DevOps Certification – Part 2

In part 1 of this exciting 2-part blog series, I argued, quite elegantly I think, that DevOps certification is perhaps not the single greatest breakthrough in the advancement of software delivery since the invention of computing. In this part, I’ll attempt to go into even further detail in support of my hypothesis…
At an agile conference last year I did a quick survey to see what people valued the most about Agile Cerification. The results were conclusive, not one single person said they valued the certification itself. Most people said they thought the training was the most valuable thing, and I can understand that 100%. Quite rightly, people valued the knowledge they had gained and the content they’d been taught over a certificate they walked away with.

devops_cert
But certification is still very popular, and that’s hardly surprising when you see how many people advertise roles for “certified” scrum masters.
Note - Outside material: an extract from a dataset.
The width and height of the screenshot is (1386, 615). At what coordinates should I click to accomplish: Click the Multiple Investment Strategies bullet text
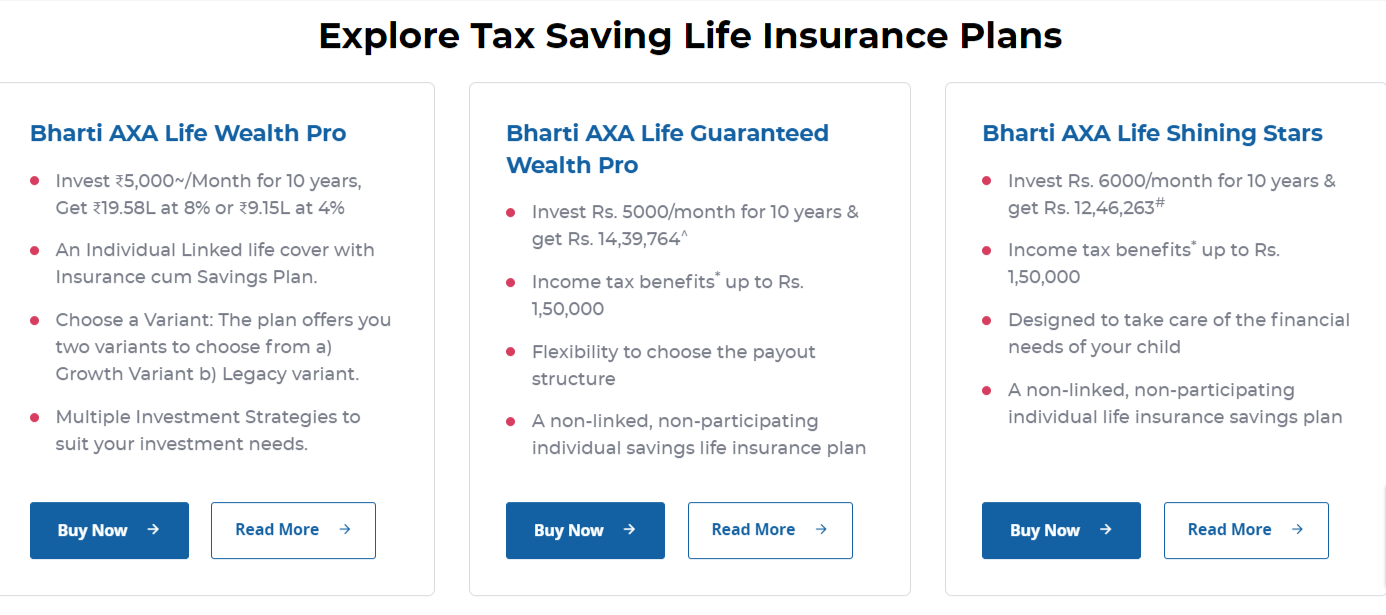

But the abundance of certified scrum masters doesn’t seem to have done much, in my view, to help progress the agile movement as a whole. In fact, I’m more inclined to believe that some “agile” certification has done more to confuse and derail the agile movement than to actually help it.
Here’s why:
Organisations think they’re agile because they’ve hired some certified scrum masters (or sent some people to get scrum master certification). I’m sorry, but hiring a certified scrum master makes you no more agile than hiring a violinist makes you an orchestra.
I’m not going to try to make excuses for misunderstanding the very meaning of “agile”, but it’s pretty easy to see how some people might think “well I’ve now got these Scrum Masters for christs sakes, MASTERS – not just any old scrum practitioners, and they’re certified! So if that doesn’t make us agile then why did I spend so much money on sending them on that certification course!?!!” (Answer: because you stoopid). Scrum certification is “reassuringly expensive” (genuine quote right there), and is VERY useful for teaching people about how to run scrum, but it doesn’t make you agile. Don’t be fooled by the price tag and the highly egotistic “Master” title.

scrum master
As part of my role as a consultant, I sometimes get asked to assess organisations agility. More often than not I get told “Oh we’re agile, we do scrum”, or “Oh we’re agile, we do sprints and have stand ups” and that sort of thing. These things, sadly, don’t necessarily make you agile. They’re just things. But one big problem in the software delivery world right now is that many people DO think that those things “make you agile”, and that’s all there is to it.
The silver lining for me of course, is that I get quite a bit of work out of it! I get to help some of these organisations realise that thier ability to do scrum, and their overall agility are two quite separate things.

And this brings me round to DevOps.
The DevOps world has an identity crisis every bit as bad as the agile world. Where agile suffers from people confusing the link between “agile” and scrum, in DevOps we suffer from people believing DevOps means Automation.
To be clear, DevOps doesn’t mean Automation. There’s already a word for Automation, and that word is Automation.

For me, DevOps is about the way in which teams work in order to create high quality products from Operational and Development perspectives.

Sure, automation can play a part in that, but it’s only a part.
Part of my role is to help teach people about how to unlock the power of DevOps, and to do that I usually have to start by explaining what DevOps is and what it isn’t. We call this the “Education” piece, because that’s exactly what it is – it’s not simply a case of defining something and drawing up a glossary, we’re literally opening people’s eyes and minds to what DevOps actually is, and what it can do for organisations who do it properly.
At one point we even thought about formalising this DevOps Education and even providing some sort of certification or professional credits system, but we quickly realised that this was utter bollocks.
The thing is, you can’t certify something that doesn’t have a commonly agreed definition, and you can’t certify a philosophy. You can certify actions and behaviours, and how well people understand particular frameworks (like scrum for instance), but you CAN’T CERTIFY A PHILOSOPHY. And anyway, who are these self-proclaimed guardians of the DevOps philosophy? These people who are so sure that they not only understand DevOps better than the rest of us, but also believe they’ve stumbled upon the perfect training program for passing this most precious wisdom on to people who attend their course? It must be a veritable who’s who of the DevOps movement, the Adrian Cockrofts, Jez Humbles, Patrick Dubois and John Allspaws of this world… Hint: it isn’t.
It’s almost as if the whole thing is just a scheme to make money! Imagine that!

So to conclude, I fear that DevOps certification isn’t worth the paper it’s written on, and bandying around a DevOps certification is only going to perpetuate the problem that we already see within agile, where organisations will believe that they’re “doing DevOps” simply because they’ve hired people with some bullshit certification.